[ofw] IBAL CEP reference counting is... interesting

Fri Jan 9 14:28:39 PST 2009

> While trying to track down a ctrl-c hang, I noticed that the CM cep
> code uses a ref_cnt that is allowed to drop to 0 while references are
> still held on the cep (connection endpoint).

>From the code:
/* Number of outstanding MADs.  Delays destruction of CEP destruction. */
atomic32_t                                      ref_cnt;

So it's not a ref count to manage user references.  All user calls perform a lookup based on input CID.  The MADs reference the CEP based on the context set in the send.

> The problem is most easily seen in process_timewait(), where the
> ref_cnt of the cep must be 0 before being processed.  Meaning that the
> cep structure is expected to be on a timewait list with a ref_cnt of 0.

Yes, there should be no outstanding MADs being sent for a CEP for it to be processed for timewait.

> Also, at the end of the loop in process_timewait(), if the cep state
> is not cep_state_destroy, its state is set to idle and left dangling.
> (Either there's no reference on the cep, or whatever has a reference
> on it has not incremented the ref_cnt.)

The validity of the CID and AL handle provided to the al_cep_xxx calls is what determines if a CEP is valid or not.  The ref count is used internally to handle destruction while MADs are outstanding.
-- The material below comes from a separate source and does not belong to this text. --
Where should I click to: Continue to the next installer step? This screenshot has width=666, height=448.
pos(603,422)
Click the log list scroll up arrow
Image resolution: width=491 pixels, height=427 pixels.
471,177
> I'm not sure how to fix this.

I'm not sure what the problem is.

> As for the ctrl-c hang, I tracked that problem down to destroying the
> cep in the established state.  (I have the remote endpoint of the
> connection blocked from
> responding.)  The issue is that the cep being destroyed sends a DREQ,
> taking a reference on the cep.  The reference is not released until
> the DREQ has been retried and completely times out, resulting in
> blocking the upper level code waiting for the destroy callback.
>
> Destroying a cep needs to be limited to some sort of reasonable time,
> rather than on the order of seconds or minutes, depending on the
> remote CM response.

Agreed.

> For large clusters, the CM timeout can be huge.  My idea to fix this
> was to have the DREQ sent once without being tied to the cep if
> initiated from the destroy call.  Comments?

Why not cancel the DREQ in __cleanup_cep if you're in the DREQ_SENT state when destroying?  Any MAD that is sent via __cep_send_retry (any MAD that is retried until the CEP manager cancels it) sets p_cep->p_send_mad.  Use that to cancel in __cleanup_cep.  I think this will give you the behavior you want: the DREQ process gets aborted if the CEP is destroyed by the app.

-Fab